◆ Quoted passage
**********

BERLIN: German investigators say that they have independent information corroborating reports that the most-wanted Nazi fugitive in the world, the concentration camp doctor Aribert Heim, died in Egypt.
Horst Haug, a spokesman for the police in the German state of Baden-Württemberg, said that they had information from Heim's "personal circle" indicating that he died of cancer in Egypt in 1992. In a separate, joint statement by the state police and the regional court in Baden-Baden, Heim's last known address in Germany, the authorities said they would work with the Egyptian authorities to attempt to locate and identify the remains of the fugitive and alleged war criminal.
The New York Times and the German television station ZDF first reported Wednesday that Heim, who would have been 94 on Thursday, had died in Cairo in summer 1992. Haug said that the police's information came from a separate source and was received at the beginning of the week. He declined to reveal the source.

**********

◆ Problem 1
Answer these questions about the report on Aribert Heim.
(a) Who is the police spokesman quoted in the report?
(b) According to the report, where was Heim's last known address in Germany?
(c) Which two news organizations first reported Heim's death?
◆ Problem 2
Reproduce the part of the report on Aribert Heim starting at "BERLIN: German investigators" and ending at "alleged war criminal.", keeping every word and mark unchanged.
Rely only on the report about Aribert Heim when answering.

[Stored data]
**********

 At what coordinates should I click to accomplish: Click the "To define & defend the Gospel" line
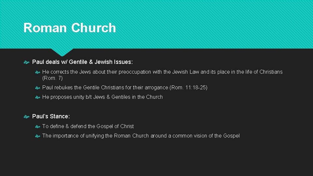[88, 126]
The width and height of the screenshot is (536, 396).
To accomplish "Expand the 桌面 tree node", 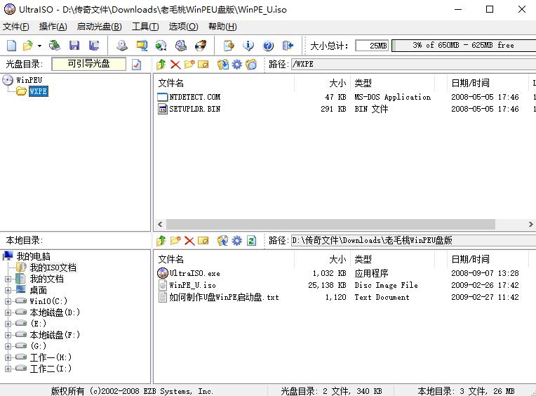I will [x=8, y=290].
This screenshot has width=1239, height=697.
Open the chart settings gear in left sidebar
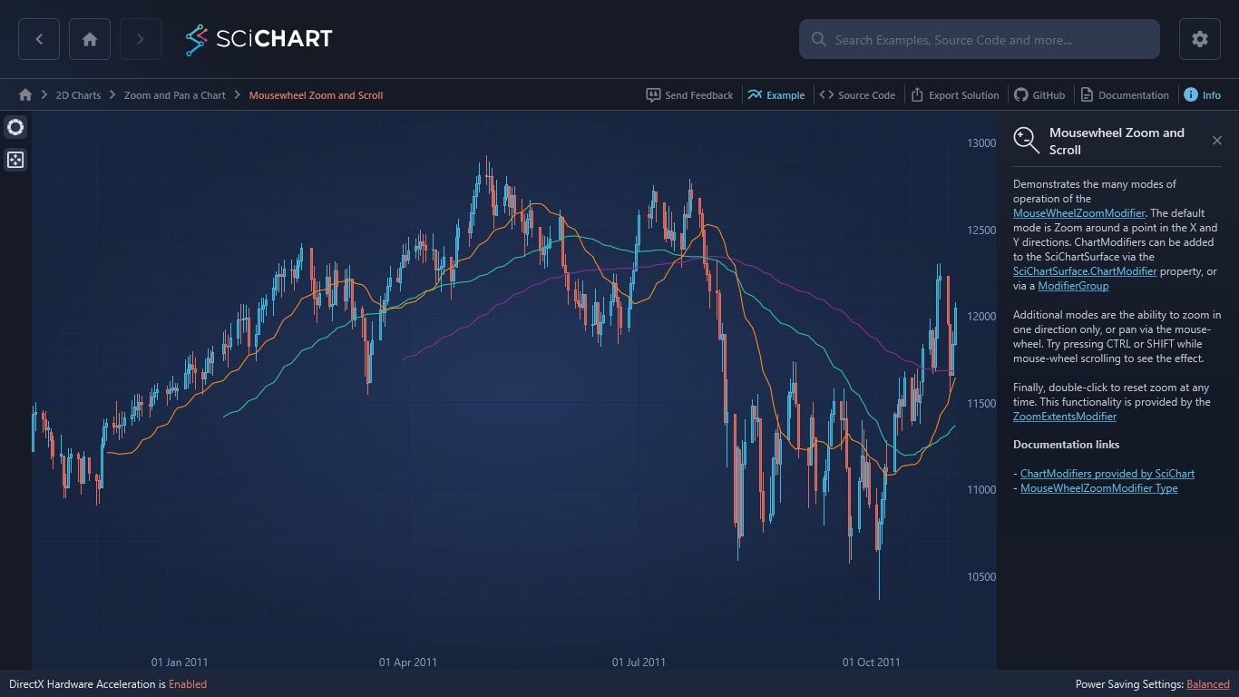(x=15, y=127)
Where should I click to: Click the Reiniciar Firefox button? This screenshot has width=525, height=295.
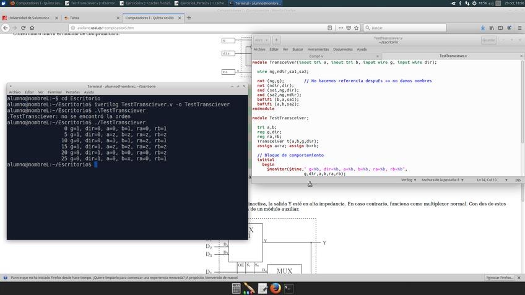[x=499, y=278]
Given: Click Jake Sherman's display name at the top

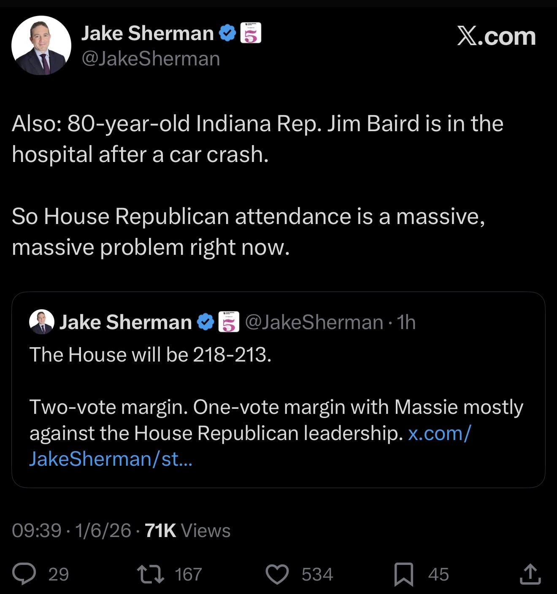Looking at the screenshot, I should click(x=147, y=33).
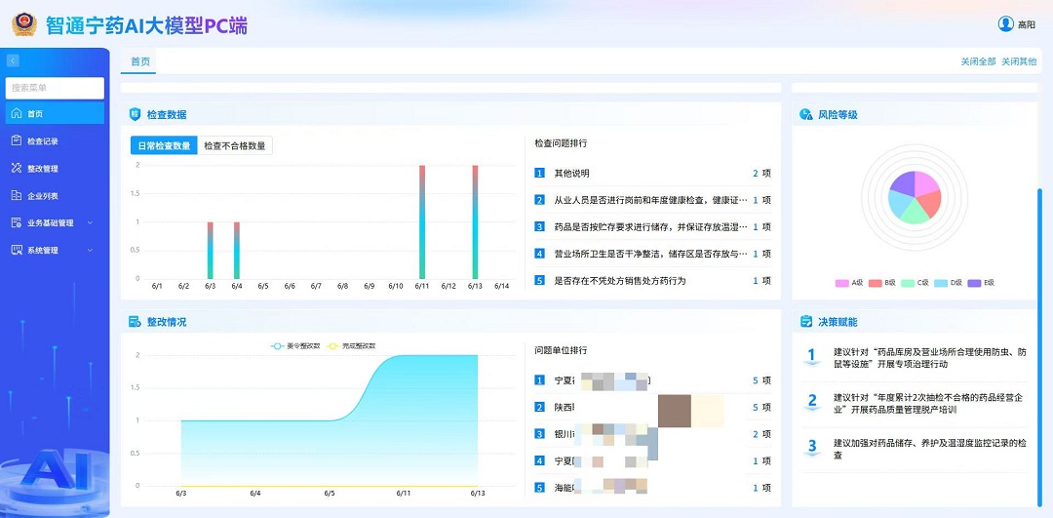This screenshot has height=518, width=1053.
Task: Click the 检查数据 shield icon
Action: coord(135,114)
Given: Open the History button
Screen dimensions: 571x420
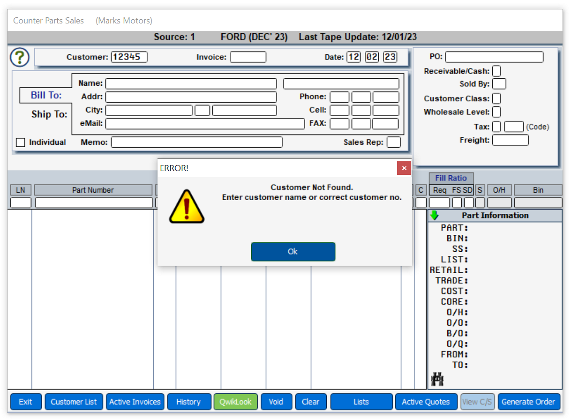Looking at the screenshot, I should [188, 402].
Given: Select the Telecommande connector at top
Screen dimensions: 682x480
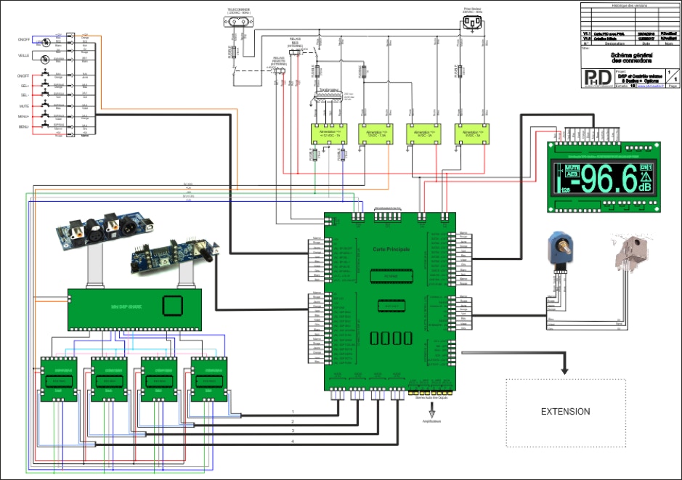Looking at the screenshot, I should coord(239,23).
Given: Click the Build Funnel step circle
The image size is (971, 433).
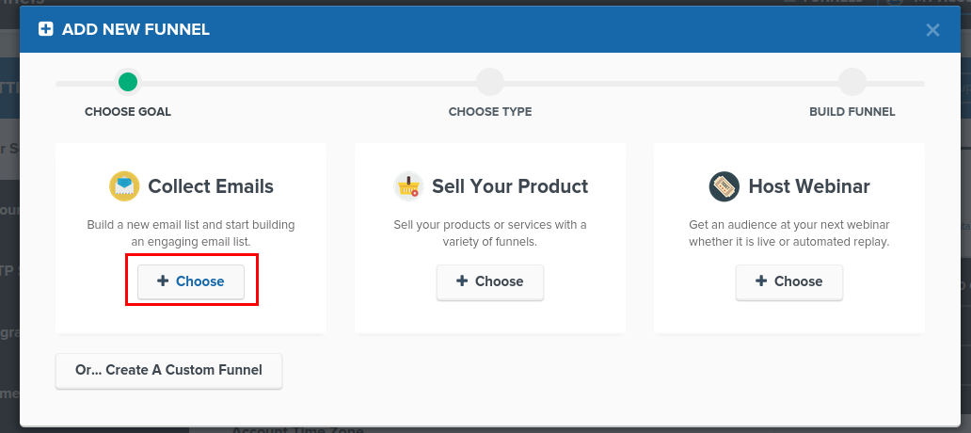Looking at the screenshot, I should click(x=852, y=82).

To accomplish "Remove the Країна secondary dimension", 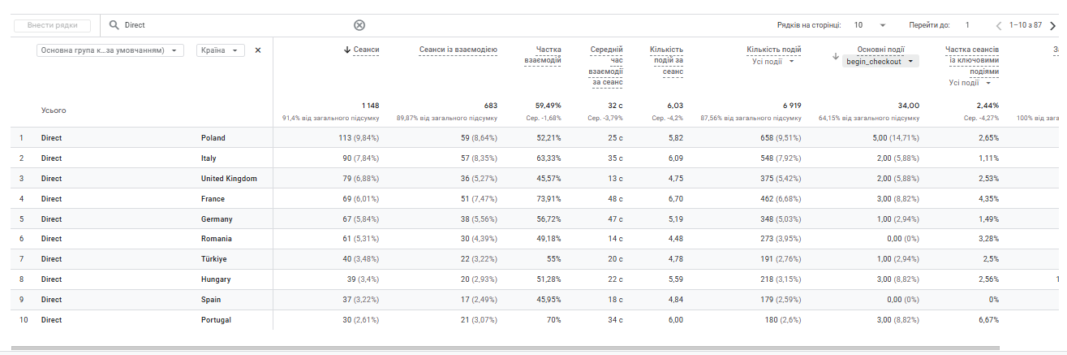I will (258, 50).
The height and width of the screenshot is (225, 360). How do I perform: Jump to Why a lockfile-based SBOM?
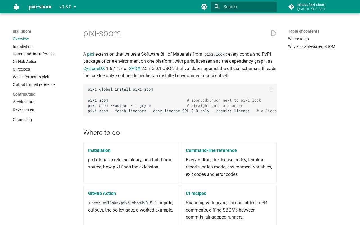coord(312,46)
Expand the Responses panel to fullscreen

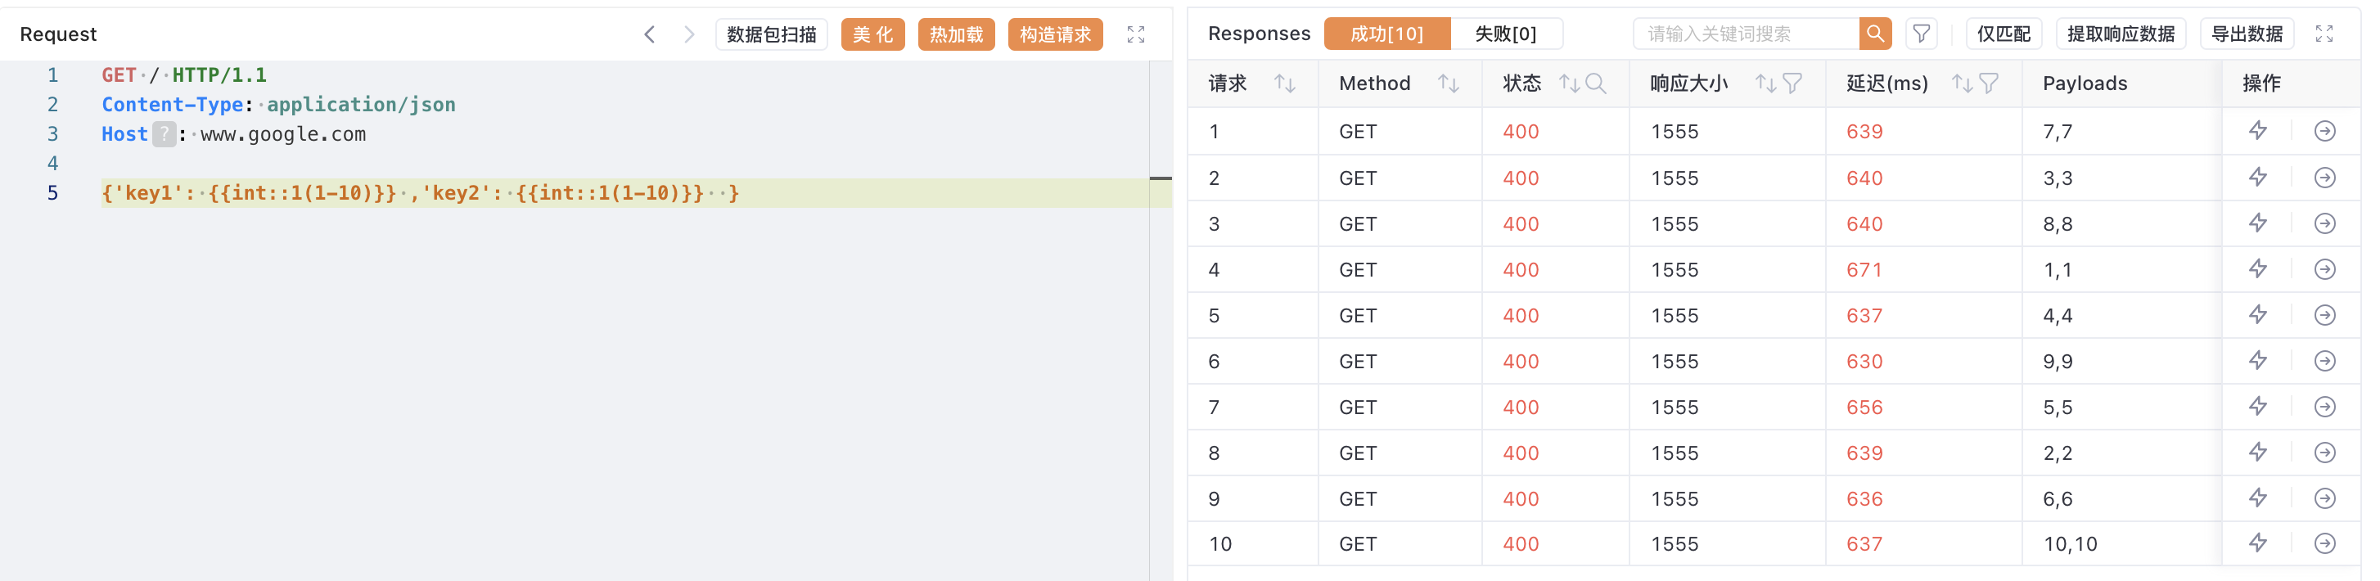[2324, 34]
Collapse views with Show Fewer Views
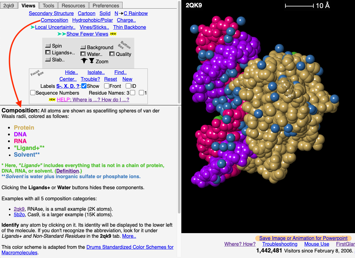The width and height of the screenshot is (355, 258). click(87, 34)
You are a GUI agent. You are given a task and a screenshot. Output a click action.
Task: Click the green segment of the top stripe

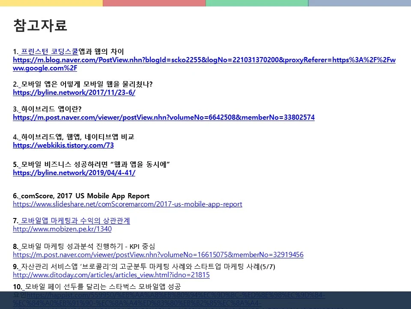pyautogui.click(x=257, y=3)
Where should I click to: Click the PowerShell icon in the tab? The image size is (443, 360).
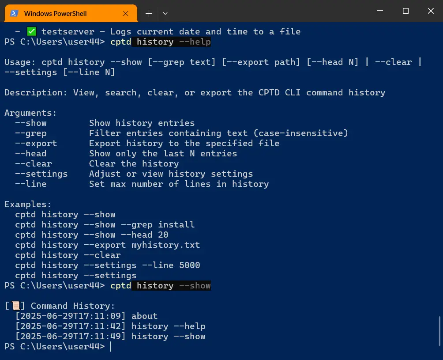point(14,13)
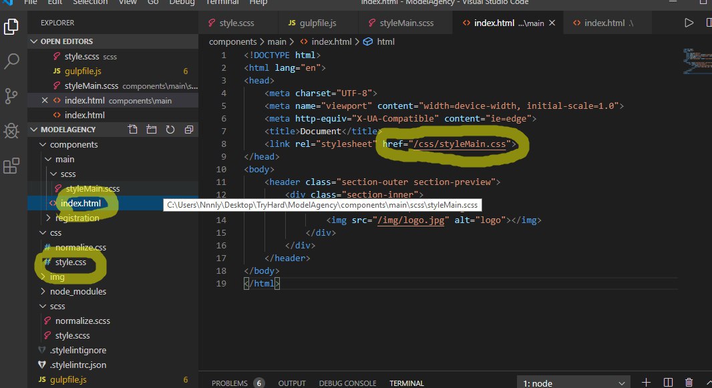Switch to the PROBLEMS panel tab
712x388 pixels.
[228, 383]
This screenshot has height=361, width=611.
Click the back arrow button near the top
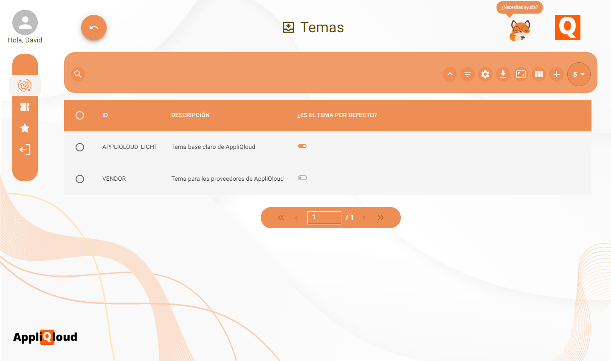93,28
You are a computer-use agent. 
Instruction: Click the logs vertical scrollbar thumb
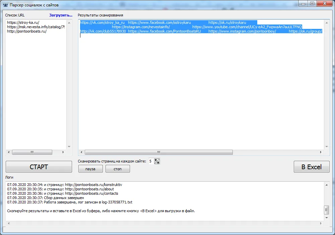pos(326,210)
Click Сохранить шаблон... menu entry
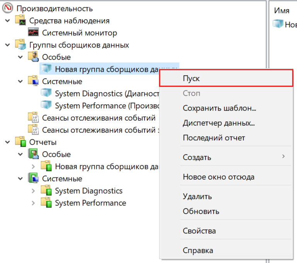 tap(219, 108)
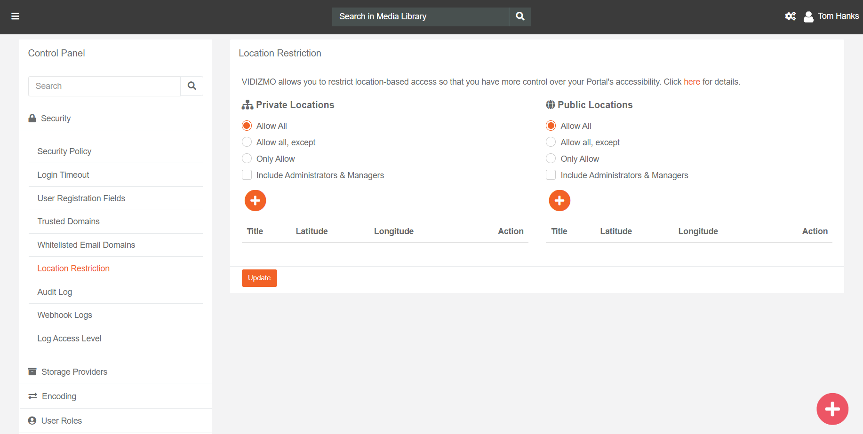Image resolution: width=863 pixels, height=434 pixels.
Task: Click the Tom Hanks user profile icon
Action: tap(808, 17)
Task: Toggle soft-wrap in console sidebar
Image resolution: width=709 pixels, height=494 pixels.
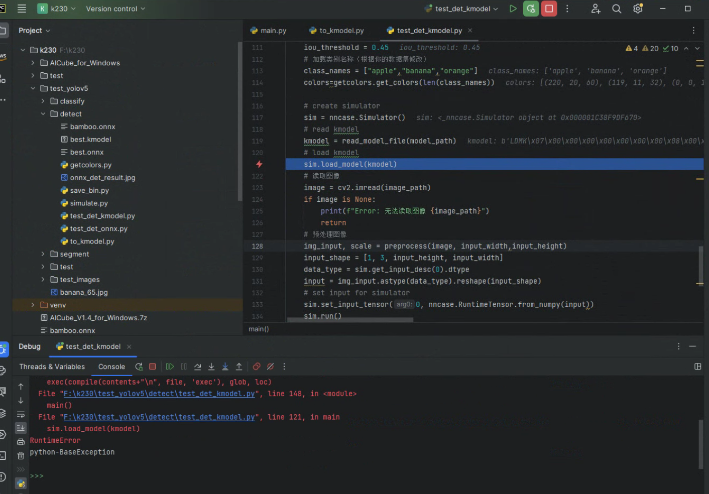Action: [x=21, y=414]
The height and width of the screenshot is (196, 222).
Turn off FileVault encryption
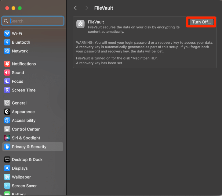(201, 22)
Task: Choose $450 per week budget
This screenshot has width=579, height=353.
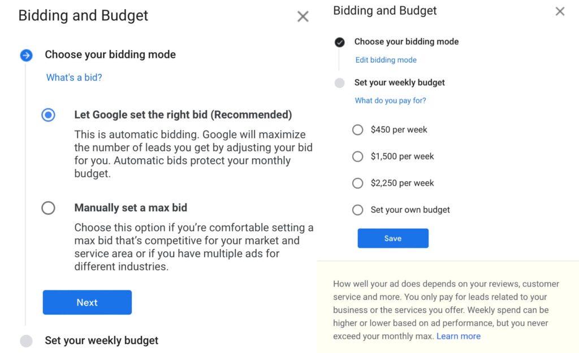Action: (x=357, y=129)
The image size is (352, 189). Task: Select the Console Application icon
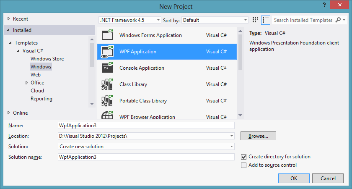(108, 68)
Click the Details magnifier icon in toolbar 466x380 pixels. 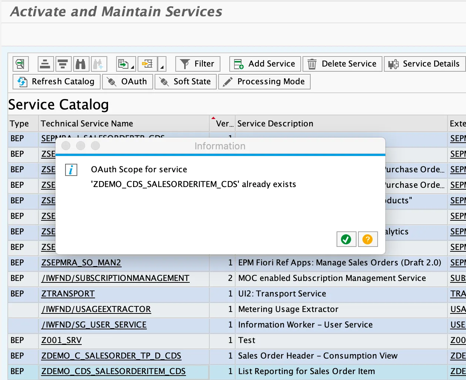click(21, 64)
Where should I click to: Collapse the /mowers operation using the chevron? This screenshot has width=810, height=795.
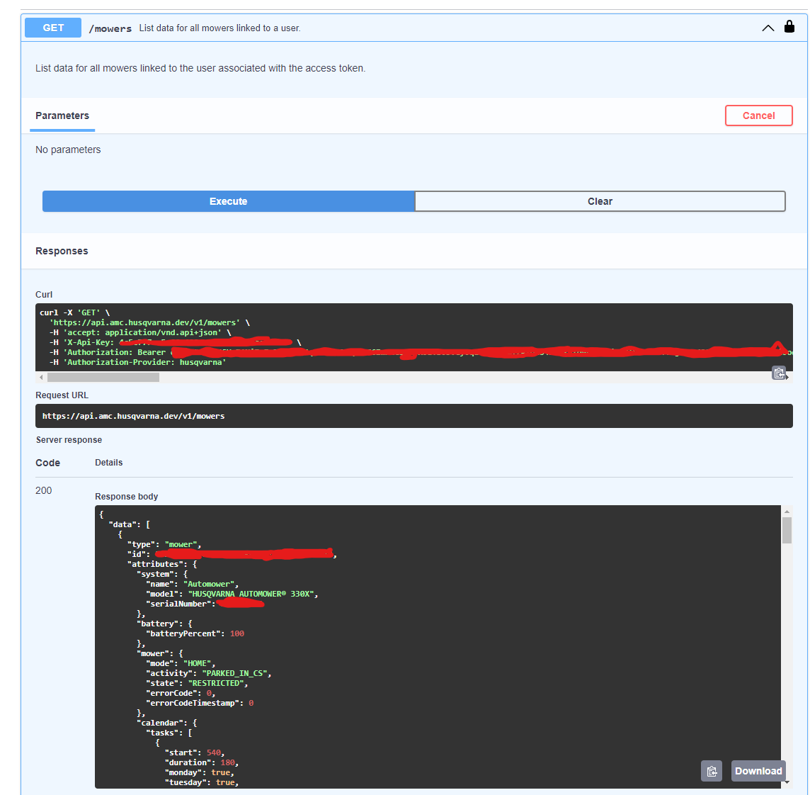coord(768,28)
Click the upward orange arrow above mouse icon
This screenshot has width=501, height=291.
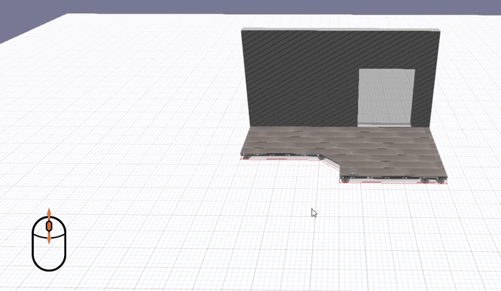tap(49, 213)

**********

◆ Task response 1
(a) Horst Haug, a spokesman for the police in the German state of Baden-Württemberg.
(b) Baden-Baden.
(c) The New York Times and the German television station ZDF.

◆ Task response 2
BERLIN: German investigators say that they have independent information corroborating reports that the most-wanted Nazi fugitive in the world, the concentration camp doctor Aribert Heim, died in Egypt.
Horst Haug, a spokesman for the police in the German state of Baden-Württemberg, said that they had information from Heim's "personal circle" indicating that he died of cancer in Egypt in 1992. In a separate, joint statement by the state police and the regional court in Baden-Baden, Heim's last known address in Germany, the authorities said they would work with the Egyptian authorities to attempt to locate and identify the remains of the fugitive and alleged war criminal.